Dass Früh- ebenso wie Neugeborene davon profitieren, wenn die Nabelschnur nicht unmittelbar nach der Geburt durchtrennt wird, sondern so lange intakt bleibt, dass das Blut aus der Plazenta möglichst vollständig zurückfließen kann, wurde auch schon in den vorherigen Leitlinien empfohlen. Diese plazentare Transfusion lässt sich durch sanftes Ausstreichen der Nabelschnur wesentlich beschleunigen. Daher gilt das „Cord Milking“ als Alternative, wenn man die angeratenen 60 Sekunden mit dem Durchtrennen der Nabelschnur nicht warten will oder kann. In den letzten Jahren ist diese Methode jedoch in Verruf geraten, weil es in einer randomisierten Vergleichsstudie vor allem bei sehr unreifen Frühgeborenen zu vermehrten schweren intraventrikulären Blutungen gekommen ist.
Darauf haben die Leitlinien nun reagiert und empfehlen das Cord Milking explizit nur noch dann, wenn ein verzögertes Abnabeln nicht möglich ist und auch nur noch für Frühgeborene, die älter sind als 28 Gestationswochen.

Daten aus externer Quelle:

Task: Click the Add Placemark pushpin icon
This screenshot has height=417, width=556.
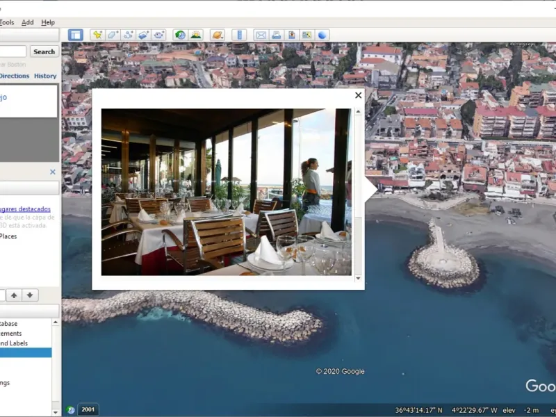Action: pos(97,35)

Mit mechanischen Reizen und Coffein den Atemantrieb steigern
Als Atmungsunterstützung für spontan atmende Frühgeborene wird nach wie vor CPAP (continuous positive airway pressure) empfohlen. Nach Expertenkonsens sollte dabei mit einem Druck von mindestens 6 cm H2O begonnen und der inspiratorische Spitzendruck zwischen 20 und 25 cm H2O gewählt werden. Bei Frühgeborenen unter 28 Wochen soll dabei ein Sauerstoffanteil (FiO2) von 0,3 zugemischt werden, während für Frühgeborene mit mindestens 32 Wochen ein FiO2 von 0,21 gerechtfertigt ist.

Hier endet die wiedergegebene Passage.